### EXERCISE INSTRUCTIONS
Between the line containing "Mapa Mental (85, 214)" and the line containing "For every named target in this 1047×2576" lies a run of lines; give that run again exactly, with both of those lines, and nothing else from the entries below.

(Stored items)
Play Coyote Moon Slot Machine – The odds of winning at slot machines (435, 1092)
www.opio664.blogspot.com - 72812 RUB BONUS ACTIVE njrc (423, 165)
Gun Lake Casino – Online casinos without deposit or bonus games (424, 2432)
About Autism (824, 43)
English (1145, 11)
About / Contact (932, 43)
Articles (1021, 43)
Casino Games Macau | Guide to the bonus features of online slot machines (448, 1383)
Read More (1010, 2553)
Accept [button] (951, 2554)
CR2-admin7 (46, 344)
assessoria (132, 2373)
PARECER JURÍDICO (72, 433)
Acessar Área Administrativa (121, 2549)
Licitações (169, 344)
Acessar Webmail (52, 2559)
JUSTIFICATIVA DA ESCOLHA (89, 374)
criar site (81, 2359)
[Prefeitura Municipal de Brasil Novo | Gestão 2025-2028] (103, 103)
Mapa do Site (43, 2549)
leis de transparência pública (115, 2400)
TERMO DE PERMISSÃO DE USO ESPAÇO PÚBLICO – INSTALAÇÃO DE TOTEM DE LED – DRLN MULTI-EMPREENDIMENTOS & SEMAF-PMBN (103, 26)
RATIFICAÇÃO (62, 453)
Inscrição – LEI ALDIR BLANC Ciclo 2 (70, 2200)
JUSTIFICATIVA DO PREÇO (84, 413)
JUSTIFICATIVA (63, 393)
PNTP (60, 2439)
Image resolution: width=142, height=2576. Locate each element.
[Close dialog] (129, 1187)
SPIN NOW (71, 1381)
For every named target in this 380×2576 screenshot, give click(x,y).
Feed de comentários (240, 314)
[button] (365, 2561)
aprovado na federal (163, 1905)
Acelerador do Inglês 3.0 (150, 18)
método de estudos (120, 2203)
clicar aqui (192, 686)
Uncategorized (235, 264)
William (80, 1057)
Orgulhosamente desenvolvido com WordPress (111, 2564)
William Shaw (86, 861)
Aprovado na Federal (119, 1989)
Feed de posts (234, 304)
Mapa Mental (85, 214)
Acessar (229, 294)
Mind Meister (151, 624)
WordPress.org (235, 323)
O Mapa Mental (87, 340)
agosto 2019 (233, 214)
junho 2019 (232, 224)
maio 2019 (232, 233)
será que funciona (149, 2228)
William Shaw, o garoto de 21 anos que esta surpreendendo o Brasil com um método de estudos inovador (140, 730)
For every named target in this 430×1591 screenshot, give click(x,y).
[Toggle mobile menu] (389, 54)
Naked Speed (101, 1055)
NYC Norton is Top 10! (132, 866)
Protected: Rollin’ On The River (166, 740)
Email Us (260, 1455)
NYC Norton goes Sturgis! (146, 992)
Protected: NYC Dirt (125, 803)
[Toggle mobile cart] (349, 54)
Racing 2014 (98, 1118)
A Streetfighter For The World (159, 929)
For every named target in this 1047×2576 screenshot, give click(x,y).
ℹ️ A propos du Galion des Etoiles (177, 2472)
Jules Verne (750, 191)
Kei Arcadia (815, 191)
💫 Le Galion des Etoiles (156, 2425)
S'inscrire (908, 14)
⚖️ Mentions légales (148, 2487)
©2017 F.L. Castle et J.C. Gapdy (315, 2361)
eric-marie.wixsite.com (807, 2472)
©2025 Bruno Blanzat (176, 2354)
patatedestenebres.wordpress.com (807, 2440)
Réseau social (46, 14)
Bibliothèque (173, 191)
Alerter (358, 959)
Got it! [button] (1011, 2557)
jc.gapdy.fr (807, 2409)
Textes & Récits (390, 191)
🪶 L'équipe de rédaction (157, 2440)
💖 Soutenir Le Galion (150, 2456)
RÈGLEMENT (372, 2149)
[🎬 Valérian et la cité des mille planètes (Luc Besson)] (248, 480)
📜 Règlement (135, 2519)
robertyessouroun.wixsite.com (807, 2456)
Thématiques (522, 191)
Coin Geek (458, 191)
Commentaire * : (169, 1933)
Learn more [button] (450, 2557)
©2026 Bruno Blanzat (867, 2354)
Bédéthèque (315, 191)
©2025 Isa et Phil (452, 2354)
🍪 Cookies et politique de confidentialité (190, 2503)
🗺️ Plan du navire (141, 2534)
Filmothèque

### RESPONSE
Mapa Mental (85, 214)
Acessar (229, 294)
Mind Meister (151, 624)
WordPress.org (235, 323)
O Mapa Mental (87, 340)
agosto 2019 (233, 214)
junho 2019 (232, 224)
maio 2019 (232, 233)
será que funciona (149, 2228)
William Shaw, o garoto de 21 anos que esta surpreendendo o Brasil com um método de estudos inovador (140, 730)
For every named target in this 430×1591 screenshot, give click(x,y).
[Toggle mobile menu] (389, 54)
Naked Speed (101, 1055)
NYC Norton is Top 10! (132, 866)
Protected: Rollin’ On The River (166, 740)
Email Us (260, 1455)
NYC Norton goes Sturgis! (146, 992)
Protected: NYC Dirt (125, 803)
[Toggle mobile cart] (349, 54)
Racing 2014 (98, 1118)
A Streetfighter For The World (159, 929)
For every named target in this 1047×2576 screenshot, give click(x,y).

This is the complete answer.